- _WRITTEN REQUEST_
Quote the records word for word, starting at the line with "Given: View the" and ending after the line with "Looking at the". Don't include the pictures in your answer.

- _DATA SUPPLIED_
--- --- ---

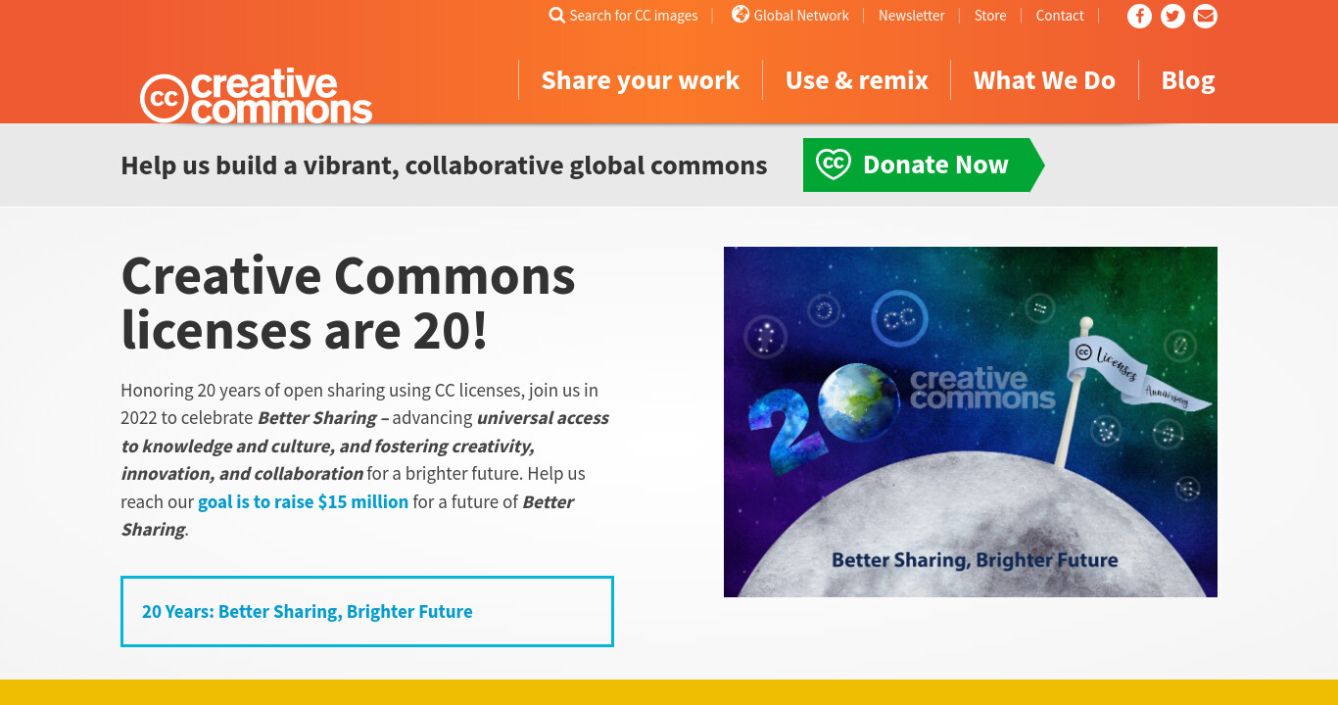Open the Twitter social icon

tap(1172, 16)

--- --- ---

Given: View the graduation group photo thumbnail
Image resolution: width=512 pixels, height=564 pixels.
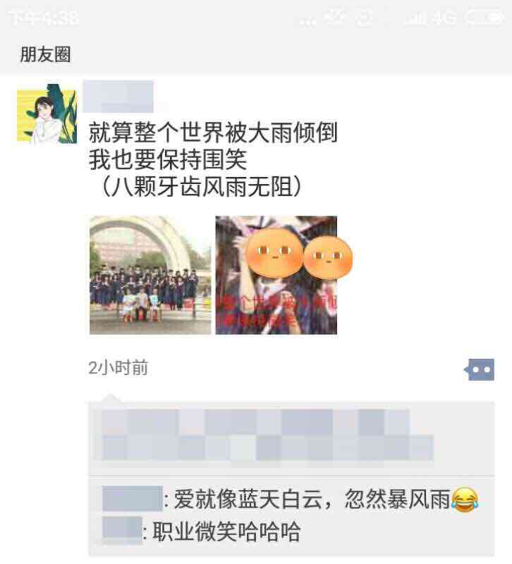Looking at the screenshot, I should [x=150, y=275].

--- --- ---

- _TASK SOLUTION_
Given: View the graduation group photo thumbnail
Image resolution: width=512 pixels, height=564 pixels.
Looking at the screenshot, I should [x=150, y=275].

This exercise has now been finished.